## MATERIAL SHOWN
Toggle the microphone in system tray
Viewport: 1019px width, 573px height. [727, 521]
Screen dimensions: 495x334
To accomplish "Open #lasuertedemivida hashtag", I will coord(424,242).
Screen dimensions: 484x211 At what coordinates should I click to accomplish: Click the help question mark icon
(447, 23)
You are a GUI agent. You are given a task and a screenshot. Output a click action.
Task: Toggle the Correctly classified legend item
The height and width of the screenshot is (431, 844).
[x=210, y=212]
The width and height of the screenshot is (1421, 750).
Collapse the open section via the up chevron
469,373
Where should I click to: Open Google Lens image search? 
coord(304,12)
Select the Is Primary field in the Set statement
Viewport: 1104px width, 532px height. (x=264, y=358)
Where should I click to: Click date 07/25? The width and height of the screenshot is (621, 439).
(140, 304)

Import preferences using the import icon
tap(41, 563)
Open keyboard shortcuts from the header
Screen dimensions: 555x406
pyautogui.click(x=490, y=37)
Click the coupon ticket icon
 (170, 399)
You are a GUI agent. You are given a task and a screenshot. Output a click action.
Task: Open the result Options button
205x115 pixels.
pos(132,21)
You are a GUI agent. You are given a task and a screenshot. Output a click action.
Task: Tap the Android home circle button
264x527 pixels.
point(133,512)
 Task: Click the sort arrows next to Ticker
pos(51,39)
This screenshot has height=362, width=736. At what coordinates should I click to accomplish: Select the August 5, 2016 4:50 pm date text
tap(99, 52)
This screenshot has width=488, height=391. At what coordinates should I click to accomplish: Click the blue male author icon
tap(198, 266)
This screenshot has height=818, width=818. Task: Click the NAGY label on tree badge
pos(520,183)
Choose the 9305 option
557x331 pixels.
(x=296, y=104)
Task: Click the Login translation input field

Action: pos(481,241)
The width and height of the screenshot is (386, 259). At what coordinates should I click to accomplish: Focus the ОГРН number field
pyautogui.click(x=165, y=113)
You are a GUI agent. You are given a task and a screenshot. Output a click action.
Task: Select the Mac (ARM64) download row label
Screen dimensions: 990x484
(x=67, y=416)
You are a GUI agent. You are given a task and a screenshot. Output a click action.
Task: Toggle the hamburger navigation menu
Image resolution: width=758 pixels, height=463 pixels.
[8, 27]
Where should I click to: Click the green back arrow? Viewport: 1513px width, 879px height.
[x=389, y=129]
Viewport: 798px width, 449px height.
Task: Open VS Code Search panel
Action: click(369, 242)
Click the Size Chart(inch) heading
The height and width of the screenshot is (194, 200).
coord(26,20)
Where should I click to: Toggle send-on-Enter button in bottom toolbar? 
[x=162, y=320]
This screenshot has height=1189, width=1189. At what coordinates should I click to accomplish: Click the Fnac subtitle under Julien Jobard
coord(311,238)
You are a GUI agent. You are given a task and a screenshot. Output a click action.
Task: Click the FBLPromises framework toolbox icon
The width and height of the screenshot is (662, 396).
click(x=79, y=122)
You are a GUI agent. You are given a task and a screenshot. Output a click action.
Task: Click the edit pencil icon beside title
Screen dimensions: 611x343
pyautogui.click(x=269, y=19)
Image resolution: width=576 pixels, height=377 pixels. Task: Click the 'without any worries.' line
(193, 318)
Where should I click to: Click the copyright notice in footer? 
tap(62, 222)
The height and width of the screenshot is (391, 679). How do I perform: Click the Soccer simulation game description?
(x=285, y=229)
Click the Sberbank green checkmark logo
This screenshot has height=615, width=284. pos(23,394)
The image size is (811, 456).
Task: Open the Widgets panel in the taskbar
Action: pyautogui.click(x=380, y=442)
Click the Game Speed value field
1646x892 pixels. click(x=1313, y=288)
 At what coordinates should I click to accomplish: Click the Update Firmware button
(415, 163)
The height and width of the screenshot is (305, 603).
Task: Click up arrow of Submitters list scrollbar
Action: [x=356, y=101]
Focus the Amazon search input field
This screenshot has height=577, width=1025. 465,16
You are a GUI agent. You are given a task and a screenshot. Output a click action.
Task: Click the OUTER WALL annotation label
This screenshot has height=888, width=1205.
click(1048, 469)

## WHAT YOU WILL DO
The reply must hold exactly the lines from the one containing "The height and width of the screenshot is (391, 679)." to the last line of the entries, and nothing more.

## WRITTEN RESPONSE
The height and width of the screenshot is (391, 679). How do I perform: Click the Soccer simulation game description?
(x=285, y=229)
Click the Sberbank green checkmark logo
This screenshot has height=615, width=284. pos(23,394)
The image size is (811, 456).
Task: Open the Widgets panel in the taskbar
Action: pyautogui.click(x=380, y=442)
Click the Game Speed value field
1646x892 pixels. click(x=1313, y=288)
 At what coordinates should I click to accomplish: Click the Update Firmware button
(415, 163)
The height and width of the screenshot is (305, 603).
Task: Click up arrow of Submitters list scrollbar
Action: [x=356, y=101]
Focus the Amazon search input field
This screenshot has height=577, width=1025. 465,16
You are a GUI agent. You are given a task and a screenshot. Output a click action.
Task: Click the OUTER WALL annotation label
This screenshot has height=888, width=1205.
click(1048, 469)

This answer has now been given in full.